Chain Store Age reported that one supermarket executive saw the exhibition and remarked, "I think I'm in the wrong business. Anybody who can charge $6.50 for a beer can, $27.50 for wax sirloin steaks, and $12 for a shopping bag has a better deal than I do."

== Significance and legacy ==
The American Supermarket functioned both as satire and affirmation of consumer capitalism, reflecting broader cultural shifts in postwar America.

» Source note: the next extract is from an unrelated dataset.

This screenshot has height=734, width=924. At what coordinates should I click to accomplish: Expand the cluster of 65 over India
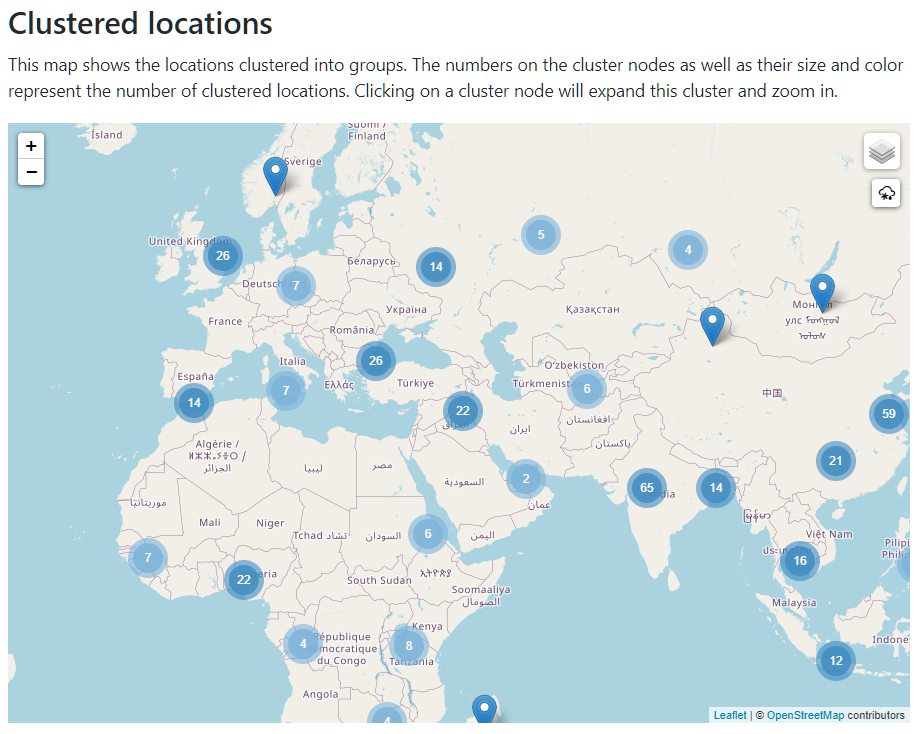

It demonstrated how commercial display strategies could be repurposed as art, and by mimicking a retail environment, the show anticipated installation art. The exhibition contributed to the growing mainstream acceptance of Pop art in the mid-1960s, alongside the Stable Gallery and the Sidney Janis Gallery.

The American Supermarket is regarded as a pivotal early example of immersive exhibitions and remains referenced in scholarly discussions of art's relationship to mass production and consumer culture. The exhibition was mounted at Galeria Il segno in Rome in March 1965. It was later reconstructed in the 2002 group show Shopping: A Century of Art and Consumer Culture at the Schirn Kunsthalle and Tate Liverpool, curated by Max Hollein and Christoph Grunenberg.

== Collections ==
Shopping bags created specifically for the exhibition—including one by Andy Warhol featuring a tomato Campbell's Soup can and another by Roy Lichtenstein depicting a turkey—are now in the collections of the Museum of the Museum of Modern Art and Saint Louis Art Museum.